O novo pico chama atenção também pelo período em que ocorreu.
Normalmente, as temperaturas médias globais da superfície dos oceanos alcançam seus maiores valores entre março e abril.
Desta vez, o recorde apareceu em agosto, fora da janela considerada habitual.
O Copernicus acompanha a evolução das temperaturas oceânicas desde 1979 .
Segundo Samantha Burgess, líder de Estratégia Climática do ECMWF, centro responsável pelos dados, o resultado é mais um sinal de que os oceanos enfrentam uma pressão crescente.
LEIA TAMBÉM: O mais forte em décadas: o perigoso alerta sobre o El Niño que preocupa meteorologistas O aquecimento acontece em meio ao fortalecimento do El Niño , fenômeno natural caracterizado pelo aumento das temperaturas das águas do Pacífico Equatorial e que influencia o clima em diferentes regiões do mundo.

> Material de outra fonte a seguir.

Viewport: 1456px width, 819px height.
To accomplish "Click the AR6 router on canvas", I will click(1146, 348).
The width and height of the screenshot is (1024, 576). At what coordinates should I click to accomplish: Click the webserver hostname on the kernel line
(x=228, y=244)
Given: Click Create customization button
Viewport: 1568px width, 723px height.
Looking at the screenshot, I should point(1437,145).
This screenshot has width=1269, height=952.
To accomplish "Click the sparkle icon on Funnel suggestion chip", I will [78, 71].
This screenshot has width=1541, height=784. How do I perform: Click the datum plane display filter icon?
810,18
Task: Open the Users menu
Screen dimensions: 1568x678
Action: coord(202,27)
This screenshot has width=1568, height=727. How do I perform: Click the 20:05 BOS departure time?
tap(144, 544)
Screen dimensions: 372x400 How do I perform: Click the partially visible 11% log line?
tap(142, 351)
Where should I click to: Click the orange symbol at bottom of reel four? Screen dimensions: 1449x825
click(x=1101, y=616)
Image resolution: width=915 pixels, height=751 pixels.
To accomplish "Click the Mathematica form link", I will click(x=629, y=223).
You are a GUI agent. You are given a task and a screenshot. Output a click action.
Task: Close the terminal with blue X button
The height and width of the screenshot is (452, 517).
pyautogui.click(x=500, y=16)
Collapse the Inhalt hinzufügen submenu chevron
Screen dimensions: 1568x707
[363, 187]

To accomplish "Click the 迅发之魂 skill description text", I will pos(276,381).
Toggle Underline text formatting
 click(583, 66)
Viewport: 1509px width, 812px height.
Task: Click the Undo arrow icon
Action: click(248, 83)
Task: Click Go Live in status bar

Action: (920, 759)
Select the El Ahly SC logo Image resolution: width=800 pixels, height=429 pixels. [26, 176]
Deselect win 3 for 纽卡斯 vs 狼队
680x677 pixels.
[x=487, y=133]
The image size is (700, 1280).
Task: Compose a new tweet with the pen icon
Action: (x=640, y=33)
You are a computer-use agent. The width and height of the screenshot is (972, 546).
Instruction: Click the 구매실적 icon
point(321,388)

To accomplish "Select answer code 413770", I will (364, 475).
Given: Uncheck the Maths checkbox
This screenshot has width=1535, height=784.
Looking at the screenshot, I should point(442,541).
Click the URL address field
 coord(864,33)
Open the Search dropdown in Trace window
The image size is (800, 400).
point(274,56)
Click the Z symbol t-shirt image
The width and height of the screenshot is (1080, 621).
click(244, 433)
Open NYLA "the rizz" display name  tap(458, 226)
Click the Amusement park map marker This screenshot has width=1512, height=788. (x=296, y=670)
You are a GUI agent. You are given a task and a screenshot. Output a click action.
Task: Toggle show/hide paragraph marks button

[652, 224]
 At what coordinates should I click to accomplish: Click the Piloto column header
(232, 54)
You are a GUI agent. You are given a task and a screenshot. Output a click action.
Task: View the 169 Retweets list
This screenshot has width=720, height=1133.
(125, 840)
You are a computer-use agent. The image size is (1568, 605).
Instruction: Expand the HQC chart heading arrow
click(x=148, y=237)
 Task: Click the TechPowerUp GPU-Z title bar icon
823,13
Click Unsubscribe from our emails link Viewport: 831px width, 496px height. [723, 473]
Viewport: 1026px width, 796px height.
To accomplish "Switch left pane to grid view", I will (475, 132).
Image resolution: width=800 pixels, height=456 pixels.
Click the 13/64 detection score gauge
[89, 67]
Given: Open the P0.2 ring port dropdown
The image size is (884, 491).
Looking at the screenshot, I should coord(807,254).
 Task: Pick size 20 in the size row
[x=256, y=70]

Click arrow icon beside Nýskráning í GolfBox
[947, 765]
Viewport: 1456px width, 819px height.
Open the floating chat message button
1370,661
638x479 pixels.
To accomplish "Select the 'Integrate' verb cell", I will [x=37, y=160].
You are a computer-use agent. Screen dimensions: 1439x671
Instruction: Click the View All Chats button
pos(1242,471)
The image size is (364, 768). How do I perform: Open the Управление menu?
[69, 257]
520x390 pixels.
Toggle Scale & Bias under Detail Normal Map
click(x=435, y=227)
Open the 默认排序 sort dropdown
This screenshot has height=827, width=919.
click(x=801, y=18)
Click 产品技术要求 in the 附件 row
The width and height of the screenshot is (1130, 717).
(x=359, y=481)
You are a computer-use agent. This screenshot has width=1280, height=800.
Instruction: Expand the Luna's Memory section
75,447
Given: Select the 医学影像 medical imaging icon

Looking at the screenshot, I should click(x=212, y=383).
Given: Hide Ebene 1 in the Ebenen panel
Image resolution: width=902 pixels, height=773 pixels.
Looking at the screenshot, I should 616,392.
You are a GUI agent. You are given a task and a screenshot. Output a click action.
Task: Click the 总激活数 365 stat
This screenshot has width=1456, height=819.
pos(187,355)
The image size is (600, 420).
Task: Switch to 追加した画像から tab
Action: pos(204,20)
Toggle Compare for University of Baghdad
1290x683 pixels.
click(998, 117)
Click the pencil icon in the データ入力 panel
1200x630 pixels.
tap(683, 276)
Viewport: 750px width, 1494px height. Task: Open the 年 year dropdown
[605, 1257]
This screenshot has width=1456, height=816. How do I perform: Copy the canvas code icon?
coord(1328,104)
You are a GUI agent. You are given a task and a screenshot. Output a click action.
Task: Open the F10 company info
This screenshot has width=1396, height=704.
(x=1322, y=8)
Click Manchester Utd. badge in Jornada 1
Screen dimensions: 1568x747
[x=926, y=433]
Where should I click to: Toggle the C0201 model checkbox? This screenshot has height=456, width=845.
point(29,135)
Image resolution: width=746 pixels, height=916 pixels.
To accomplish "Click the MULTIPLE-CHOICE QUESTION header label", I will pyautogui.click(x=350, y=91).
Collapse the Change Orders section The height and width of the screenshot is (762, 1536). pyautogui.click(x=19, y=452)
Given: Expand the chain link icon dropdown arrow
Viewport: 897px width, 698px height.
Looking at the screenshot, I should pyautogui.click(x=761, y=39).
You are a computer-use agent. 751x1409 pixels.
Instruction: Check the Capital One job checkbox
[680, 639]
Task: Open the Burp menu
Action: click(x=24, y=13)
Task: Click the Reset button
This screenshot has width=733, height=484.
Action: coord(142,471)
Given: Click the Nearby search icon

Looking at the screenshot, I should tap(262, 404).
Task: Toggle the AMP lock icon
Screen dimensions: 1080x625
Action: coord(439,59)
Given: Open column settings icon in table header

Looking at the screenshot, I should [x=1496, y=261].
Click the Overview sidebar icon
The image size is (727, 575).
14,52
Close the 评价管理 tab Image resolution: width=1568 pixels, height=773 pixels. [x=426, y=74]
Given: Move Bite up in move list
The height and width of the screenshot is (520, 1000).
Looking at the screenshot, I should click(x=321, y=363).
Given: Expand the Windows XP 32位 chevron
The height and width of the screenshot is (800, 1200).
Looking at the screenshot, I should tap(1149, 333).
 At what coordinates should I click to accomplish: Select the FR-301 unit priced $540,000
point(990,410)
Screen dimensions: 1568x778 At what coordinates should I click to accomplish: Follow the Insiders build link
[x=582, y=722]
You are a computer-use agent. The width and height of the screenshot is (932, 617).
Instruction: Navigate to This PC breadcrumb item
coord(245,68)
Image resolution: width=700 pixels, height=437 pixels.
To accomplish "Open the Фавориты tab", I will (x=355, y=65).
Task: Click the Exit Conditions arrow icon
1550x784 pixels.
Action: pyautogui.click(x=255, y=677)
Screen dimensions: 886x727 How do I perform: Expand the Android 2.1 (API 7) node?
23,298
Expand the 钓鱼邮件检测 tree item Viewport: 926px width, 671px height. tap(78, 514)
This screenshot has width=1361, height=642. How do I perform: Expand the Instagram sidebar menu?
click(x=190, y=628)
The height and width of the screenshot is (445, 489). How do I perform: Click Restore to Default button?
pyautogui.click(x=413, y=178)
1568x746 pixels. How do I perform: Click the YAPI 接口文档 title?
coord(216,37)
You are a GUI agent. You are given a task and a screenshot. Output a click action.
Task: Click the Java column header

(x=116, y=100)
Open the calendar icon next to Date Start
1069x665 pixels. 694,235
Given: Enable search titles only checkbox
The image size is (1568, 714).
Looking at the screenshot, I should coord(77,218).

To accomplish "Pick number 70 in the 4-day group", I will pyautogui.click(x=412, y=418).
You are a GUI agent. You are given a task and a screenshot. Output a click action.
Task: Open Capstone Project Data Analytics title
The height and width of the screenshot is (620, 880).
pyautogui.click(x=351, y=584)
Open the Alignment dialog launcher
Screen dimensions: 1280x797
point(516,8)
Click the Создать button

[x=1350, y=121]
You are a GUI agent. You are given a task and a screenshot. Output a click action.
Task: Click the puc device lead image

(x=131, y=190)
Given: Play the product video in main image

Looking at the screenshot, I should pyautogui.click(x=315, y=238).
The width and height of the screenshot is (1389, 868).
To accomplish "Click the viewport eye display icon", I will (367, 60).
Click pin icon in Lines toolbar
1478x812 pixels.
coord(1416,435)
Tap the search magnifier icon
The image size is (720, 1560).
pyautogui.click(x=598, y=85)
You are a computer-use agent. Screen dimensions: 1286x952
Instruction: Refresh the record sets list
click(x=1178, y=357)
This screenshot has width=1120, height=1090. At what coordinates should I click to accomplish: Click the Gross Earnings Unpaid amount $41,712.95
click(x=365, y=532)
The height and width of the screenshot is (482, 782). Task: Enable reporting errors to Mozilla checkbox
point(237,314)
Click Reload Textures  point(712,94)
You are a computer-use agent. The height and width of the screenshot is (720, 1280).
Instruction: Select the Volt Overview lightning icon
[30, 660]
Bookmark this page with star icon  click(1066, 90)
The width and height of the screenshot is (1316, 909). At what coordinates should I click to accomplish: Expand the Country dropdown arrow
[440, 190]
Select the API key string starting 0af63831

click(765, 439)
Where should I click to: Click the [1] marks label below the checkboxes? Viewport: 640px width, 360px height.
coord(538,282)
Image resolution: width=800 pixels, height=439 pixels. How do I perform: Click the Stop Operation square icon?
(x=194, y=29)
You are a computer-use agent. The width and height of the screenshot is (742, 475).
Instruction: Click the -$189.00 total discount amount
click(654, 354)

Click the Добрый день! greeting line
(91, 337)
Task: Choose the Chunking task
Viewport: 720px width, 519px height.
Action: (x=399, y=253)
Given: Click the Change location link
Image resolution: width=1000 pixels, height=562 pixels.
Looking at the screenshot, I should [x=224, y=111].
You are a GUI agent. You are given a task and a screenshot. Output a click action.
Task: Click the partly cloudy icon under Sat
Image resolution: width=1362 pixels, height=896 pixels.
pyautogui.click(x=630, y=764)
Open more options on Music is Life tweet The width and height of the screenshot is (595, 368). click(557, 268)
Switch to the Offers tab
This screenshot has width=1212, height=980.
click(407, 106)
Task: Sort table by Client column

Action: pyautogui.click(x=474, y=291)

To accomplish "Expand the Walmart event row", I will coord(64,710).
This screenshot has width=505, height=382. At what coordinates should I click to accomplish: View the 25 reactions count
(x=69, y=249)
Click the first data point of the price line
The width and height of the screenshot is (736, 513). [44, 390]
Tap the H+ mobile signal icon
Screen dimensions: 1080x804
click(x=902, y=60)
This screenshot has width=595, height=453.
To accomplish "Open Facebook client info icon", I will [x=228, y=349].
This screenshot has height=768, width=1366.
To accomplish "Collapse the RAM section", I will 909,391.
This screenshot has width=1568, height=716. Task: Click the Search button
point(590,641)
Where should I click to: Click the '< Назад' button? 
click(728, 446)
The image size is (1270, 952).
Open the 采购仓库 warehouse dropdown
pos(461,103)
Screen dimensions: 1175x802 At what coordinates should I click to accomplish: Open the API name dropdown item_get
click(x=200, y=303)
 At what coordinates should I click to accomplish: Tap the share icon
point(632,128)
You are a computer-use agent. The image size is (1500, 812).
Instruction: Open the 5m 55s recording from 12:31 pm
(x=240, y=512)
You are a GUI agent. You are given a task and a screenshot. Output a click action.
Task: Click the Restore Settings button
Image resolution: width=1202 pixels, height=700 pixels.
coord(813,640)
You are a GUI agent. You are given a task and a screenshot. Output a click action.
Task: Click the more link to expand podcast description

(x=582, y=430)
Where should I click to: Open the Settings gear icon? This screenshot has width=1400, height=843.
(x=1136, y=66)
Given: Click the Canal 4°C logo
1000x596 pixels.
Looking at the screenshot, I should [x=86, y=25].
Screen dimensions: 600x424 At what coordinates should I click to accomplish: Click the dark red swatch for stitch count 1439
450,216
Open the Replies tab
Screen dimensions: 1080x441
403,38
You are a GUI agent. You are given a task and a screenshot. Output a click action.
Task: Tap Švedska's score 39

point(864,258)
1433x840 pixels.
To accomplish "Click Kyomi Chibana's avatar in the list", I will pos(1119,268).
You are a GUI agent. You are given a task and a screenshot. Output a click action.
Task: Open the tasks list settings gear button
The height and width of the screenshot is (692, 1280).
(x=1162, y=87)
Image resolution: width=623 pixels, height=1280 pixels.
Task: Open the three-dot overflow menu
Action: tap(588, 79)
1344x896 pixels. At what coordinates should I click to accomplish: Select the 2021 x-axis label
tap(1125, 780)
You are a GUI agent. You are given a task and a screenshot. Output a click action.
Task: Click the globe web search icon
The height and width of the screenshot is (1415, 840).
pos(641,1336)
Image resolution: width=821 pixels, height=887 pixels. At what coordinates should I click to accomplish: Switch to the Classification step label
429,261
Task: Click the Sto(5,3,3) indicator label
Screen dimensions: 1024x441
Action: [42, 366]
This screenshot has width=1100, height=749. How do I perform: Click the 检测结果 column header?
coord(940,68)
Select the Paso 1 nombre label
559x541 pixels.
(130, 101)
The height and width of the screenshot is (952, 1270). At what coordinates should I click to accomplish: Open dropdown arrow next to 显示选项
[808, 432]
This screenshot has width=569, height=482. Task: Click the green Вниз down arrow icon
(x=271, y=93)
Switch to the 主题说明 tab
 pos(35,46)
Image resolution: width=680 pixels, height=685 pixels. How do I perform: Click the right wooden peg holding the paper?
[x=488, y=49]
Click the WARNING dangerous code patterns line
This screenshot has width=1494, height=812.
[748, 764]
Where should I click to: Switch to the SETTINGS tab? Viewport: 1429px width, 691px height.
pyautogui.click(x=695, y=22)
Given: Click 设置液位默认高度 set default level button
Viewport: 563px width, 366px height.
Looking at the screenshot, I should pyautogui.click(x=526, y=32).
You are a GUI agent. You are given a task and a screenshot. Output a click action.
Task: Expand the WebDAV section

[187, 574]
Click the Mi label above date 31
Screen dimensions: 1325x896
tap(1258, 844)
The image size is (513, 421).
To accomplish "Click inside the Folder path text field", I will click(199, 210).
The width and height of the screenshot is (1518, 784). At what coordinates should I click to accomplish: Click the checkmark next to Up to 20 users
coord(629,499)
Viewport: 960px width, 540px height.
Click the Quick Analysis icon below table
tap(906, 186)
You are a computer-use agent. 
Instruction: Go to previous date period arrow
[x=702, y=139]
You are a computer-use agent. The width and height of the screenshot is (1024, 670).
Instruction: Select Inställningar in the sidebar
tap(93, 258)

Apesar da influência do fenômeno, especialistas destacam que o El Niño não explica sozinho o calor registrado.
O fenômeno atua sobre um cenário de décadas de aquecimento provocado principalmente pelo aumento da concentração de gases de efeito estufa na atmosfera.
O aumento da temperatura dos mares traz consequências para os ecossistemas e para as populações.
Oceanos mais quentes favorecem a ocorrência de ondas de calor marinhas , que podem afetar recifes de corais, espécies submarinas e atividades econômicas como pesca e aquicultura.
O calor acumulado também contribui para a elevação do nível do mar.